Input data Start Marker
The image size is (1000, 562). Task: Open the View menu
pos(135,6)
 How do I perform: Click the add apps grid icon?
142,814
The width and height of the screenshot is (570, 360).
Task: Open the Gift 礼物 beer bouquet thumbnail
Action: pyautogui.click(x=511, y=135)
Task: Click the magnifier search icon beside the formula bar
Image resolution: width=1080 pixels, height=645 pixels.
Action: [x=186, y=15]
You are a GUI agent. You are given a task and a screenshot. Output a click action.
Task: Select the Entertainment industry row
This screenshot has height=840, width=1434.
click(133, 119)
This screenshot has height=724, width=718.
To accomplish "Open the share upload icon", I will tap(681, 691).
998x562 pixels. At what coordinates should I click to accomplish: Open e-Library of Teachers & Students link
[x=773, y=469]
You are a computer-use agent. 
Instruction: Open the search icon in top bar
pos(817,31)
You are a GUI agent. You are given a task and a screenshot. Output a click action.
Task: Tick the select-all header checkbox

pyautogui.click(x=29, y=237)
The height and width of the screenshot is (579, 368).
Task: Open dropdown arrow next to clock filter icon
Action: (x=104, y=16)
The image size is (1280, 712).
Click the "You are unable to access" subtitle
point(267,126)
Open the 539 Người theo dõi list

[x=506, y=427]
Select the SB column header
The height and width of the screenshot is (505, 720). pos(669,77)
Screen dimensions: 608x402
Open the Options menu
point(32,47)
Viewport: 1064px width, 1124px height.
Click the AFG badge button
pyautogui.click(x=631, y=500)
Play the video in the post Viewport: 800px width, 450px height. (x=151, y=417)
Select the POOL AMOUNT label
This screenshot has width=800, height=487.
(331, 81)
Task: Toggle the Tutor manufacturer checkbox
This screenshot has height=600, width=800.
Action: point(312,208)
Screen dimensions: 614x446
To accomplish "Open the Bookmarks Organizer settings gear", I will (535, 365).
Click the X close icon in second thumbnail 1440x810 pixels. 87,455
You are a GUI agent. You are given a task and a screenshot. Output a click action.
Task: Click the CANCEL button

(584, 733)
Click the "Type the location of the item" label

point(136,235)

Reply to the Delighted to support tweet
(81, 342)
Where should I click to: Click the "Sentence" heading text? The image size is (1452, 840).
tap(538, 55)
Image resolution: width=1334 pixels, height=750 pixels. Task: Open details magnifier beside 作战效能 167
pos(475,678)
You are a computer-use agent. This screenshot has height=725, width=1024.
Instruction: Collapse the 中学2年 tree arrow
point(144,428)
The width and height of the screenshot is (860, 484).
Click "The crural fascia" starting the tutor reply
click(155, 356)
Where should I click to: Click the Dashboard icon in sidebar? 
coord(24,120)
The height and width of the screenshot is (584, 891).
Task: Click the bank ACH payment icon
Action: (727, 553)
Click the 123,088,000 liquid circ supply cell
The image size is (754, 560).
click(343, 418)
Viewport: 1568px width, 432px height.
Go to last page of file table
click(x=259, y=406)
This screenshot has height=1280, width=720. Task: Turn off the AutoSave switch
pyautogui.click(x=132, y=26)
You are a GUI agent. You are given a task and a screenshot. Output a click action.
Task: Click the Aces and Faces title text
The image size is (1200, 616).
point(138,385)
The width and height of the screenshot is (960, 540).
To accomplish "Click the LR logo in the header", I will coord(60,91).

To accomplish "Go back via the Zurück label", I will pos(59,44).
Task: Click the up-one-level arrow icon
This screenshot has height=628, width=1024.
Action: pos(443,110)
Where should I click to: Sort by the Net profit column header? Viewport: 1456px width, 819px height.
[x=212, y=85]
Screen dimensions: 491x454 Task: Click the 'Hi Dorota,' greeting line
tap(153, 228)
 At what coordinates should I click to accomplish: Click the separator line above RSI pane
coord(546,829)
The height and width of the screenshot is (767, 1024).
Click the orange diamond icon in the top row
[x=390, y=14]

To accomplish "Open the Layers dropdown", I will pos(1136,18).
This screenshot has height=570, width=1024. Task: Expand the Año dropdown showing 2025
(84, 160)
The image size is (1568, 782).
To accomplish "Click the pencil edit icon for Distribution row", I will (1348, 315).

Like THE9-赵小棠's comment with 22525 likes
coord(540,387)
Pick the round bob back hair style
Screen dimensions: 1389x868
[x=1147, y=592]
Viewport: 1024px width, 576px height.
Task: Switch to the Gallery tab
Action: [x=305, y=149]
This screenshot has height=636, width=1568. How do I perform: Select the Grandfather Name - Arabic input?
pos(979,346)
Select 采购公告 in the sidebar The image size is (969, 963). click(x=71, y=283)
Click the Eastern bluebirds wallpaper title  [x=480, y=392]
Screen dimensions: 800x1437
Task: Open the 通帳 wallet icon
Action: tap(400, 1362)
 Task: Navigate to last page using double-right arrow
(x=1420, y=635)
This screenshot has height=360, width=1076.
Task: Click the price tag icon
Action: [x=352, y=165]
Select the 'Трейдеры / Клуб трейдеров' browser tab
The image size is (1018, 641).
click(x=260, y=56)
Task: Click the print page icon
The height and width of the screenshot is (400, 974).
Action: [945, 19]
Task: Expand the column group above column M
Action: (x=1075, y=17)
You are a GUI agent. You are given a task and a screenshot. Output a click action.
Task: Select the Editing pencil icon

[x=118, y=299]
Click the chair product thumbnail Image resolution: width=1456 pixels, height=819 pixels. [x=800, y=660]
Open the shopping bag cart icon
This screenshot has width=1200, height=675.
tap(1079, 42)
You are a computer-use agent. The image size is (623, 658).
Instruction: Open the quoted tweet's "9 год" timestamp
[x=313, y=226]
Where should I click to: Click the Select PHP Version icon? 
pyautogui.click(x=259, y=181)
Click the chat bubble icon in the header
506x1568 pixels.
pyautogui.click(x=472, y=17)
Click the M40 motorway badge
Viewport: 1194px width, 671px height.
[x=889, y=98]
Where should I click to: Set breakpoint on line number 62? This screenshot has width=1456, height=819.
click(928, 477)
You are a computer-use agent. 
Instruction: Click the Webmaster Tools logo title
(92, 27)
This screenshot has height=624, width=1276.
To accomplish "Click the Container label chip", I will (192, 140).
Input data End Marker
Exercise goal: Every line above with the word "computer" belongs in the answer, copied as written.

Written response:
You are a computer-use agent. 
You are a computer-use agent. This screenshot has height=725, width=1024.
You are a computer-use agent. The image size is (623, 658).
You are a computer-use agent. 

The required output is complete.